**Your objective**
The records follow. Transcribe only the lines from the line containing "Task: Click the Wazuh logo home icon" through the end, both ends included, and leave out the pictures.

• • •

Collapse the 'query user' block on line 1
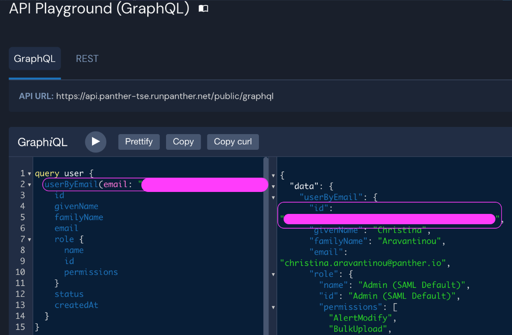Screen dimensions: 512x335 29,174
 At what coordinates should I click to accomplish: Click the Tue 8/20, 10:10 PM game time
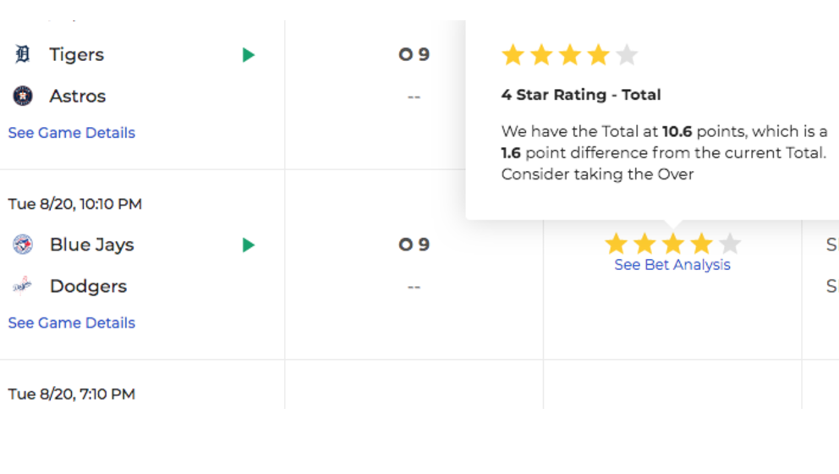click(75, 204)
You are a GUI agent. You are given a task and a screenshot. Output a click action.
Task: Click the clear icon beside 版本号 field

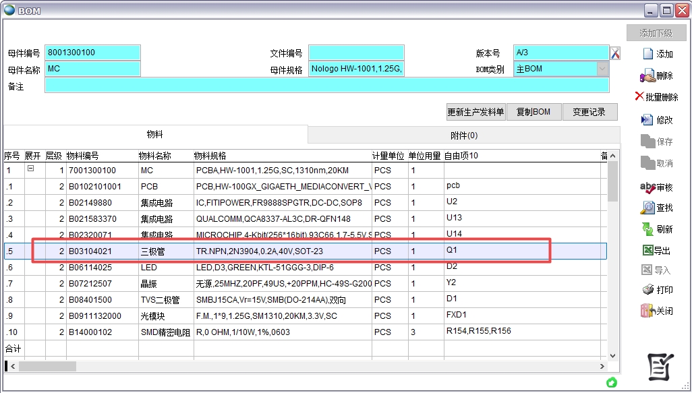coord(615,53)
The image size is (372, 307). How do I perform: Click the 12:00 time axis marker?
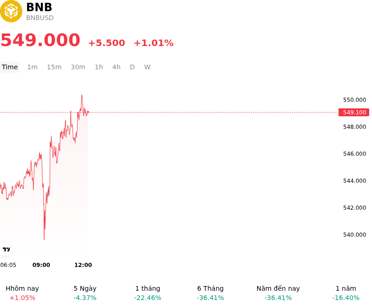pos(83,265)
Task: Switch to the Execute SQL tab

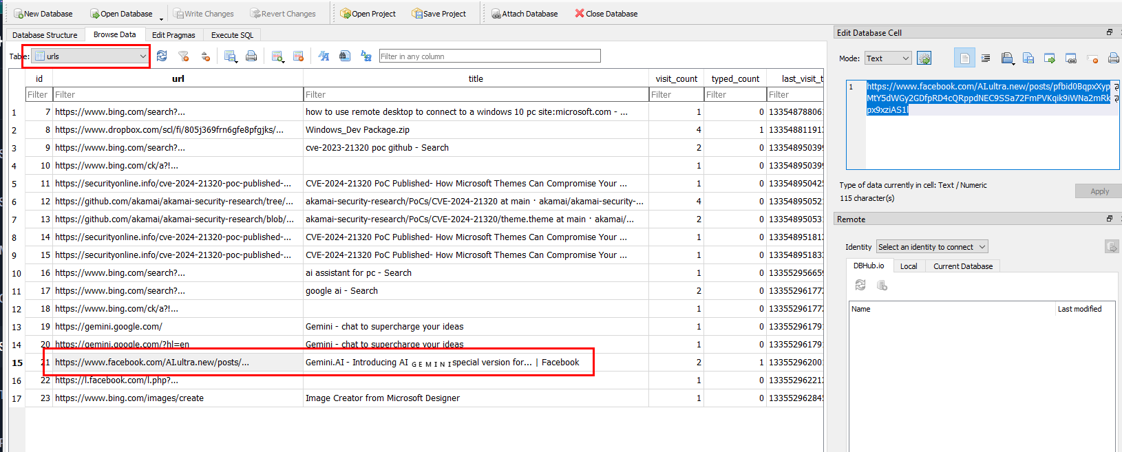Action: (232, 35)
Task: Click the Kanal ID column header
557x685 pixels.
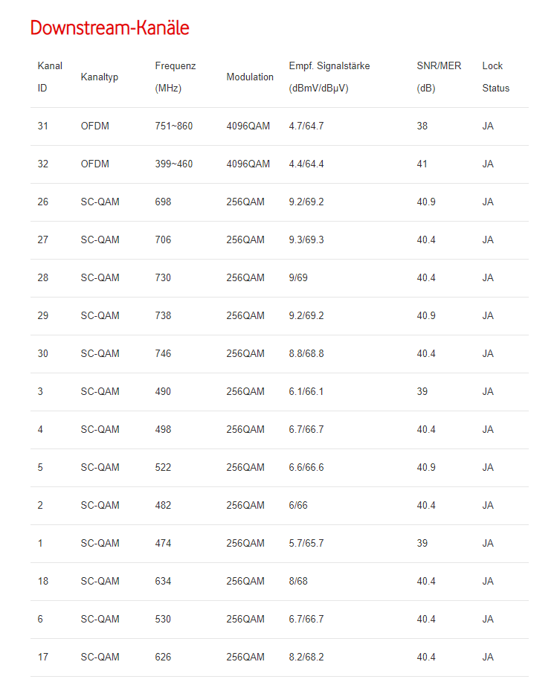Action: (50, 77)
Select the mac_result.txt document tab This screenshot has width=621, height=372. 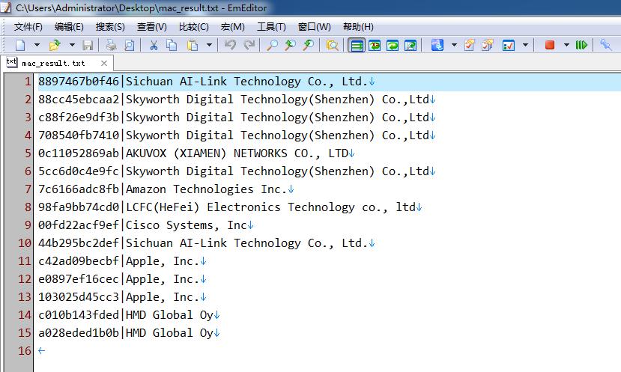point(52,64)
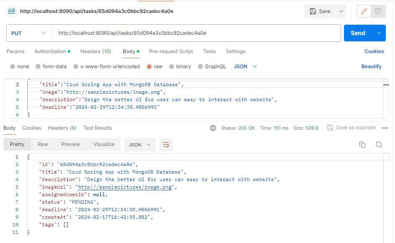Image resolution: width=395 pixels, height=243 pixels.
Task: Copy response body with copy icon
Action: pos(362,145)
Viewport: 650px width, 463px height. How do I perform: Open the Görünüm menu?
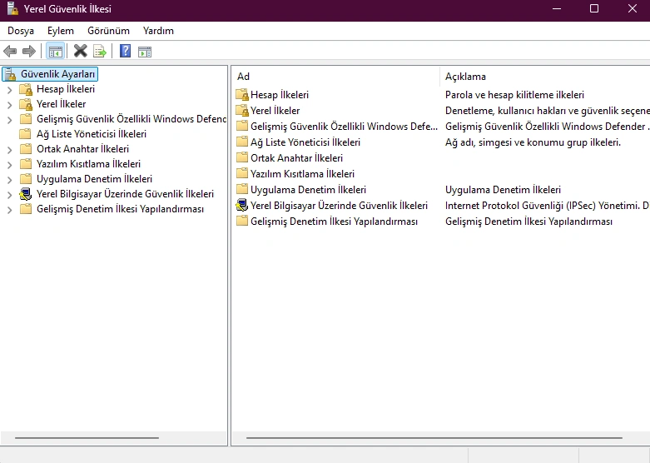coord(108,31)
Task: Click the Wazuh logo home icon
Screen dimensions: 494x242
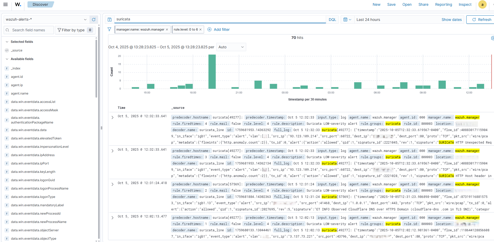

• • •

**Answer section**
Task: Click the Wazuh logo home icon
Screen dimensions: 494x242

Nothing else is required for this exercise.